_SUPPLIED TEXT_.
^^^^^^^^^^^^^^^^

- Host nation: New Zealand
- Date: 11–12 January 2014

= 2014 Bayleys National Sevens =

New Zealand rugby sevens tournament

The 2014 New Zealand National Rugby Sevens Tournament known as the Bayleys National Sevens was hosted in Rotorua, New Zealand, on the 11 and 12 January 2014. Matches were played at the Rotorua International Stadium. Sixteen men's and ten women's provincial teams qualified to compete in the annual national tournament following three regional tournaments (Southern, Central and Northern regions) in November and December.

==Format==
Teams from the 26 Provincial Unions had to qualify to attend the National Event in Rotorua. The teams were divided into pools of four teams, and they played a round-robin within each pool. The top two teams in each pool advanced to the Cup competition. The four quarterfinal losers dropped into the bracket for the Plate. The Bowl was contested by the third- and fourth-place finishers in each pool, with the losers in the Bowl quarterfinals dropping into the bracket for the Shield.

==Teams==
The qualification series started at Fraser Park in Timaru on the 23 November 2013 for the Southern region. Then the Central region qualification was played on 7 December 2013 at the Massey University Rugby Institute in Palmerston North. The series finished in Hamilton at Waikato Stadium on 14 December 2013 for the Northern region qualification.

==Pool stage==
The first round, or pool stage, saw 16 men's teams divided into four pools of four teams. Each pool was a round-robin of six games, where each team played one match against each of the other teams in the same pool. Teams were awarded three points for a win, two for a draw and one for a defeat.

The teams finishing in the top two of each pool advanced to the cup quarterfinals.

^^^^^^^^^^^^^^^^

_AVAILABLE DATA_.
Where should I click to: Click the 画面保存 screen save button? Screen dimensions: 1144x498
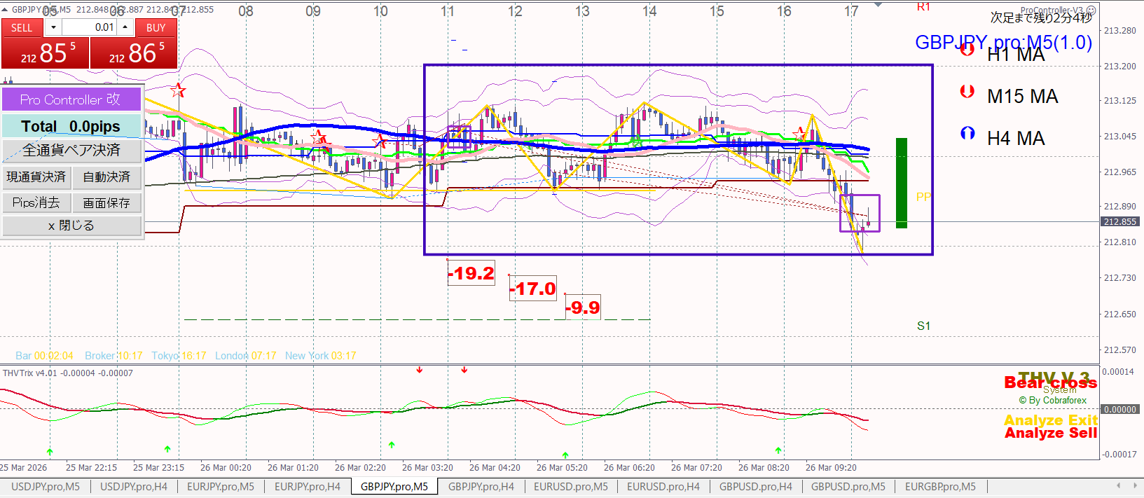click(106, 203)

^^^^^^^^^^^^^^^^

_SHORT TASK_. Reproduce word for word the passage of the Bayleys National Sevens text above from "The 2014 New" to "November and December.".

_TASK RESULT_.
The 2014 New Zealand National Rugby Sevens Tournament known as the Bayleys National Sevens was hosted in Rotorua, New Zealand, on the 11 and 12 January 2014. Matches were played at the Rotorua International Stadium. Sixteen men's and ten women's provincial teams qualified to compete in the annual national tournament following three regional tournaments (Southern, Central and Northern regions) in November and December.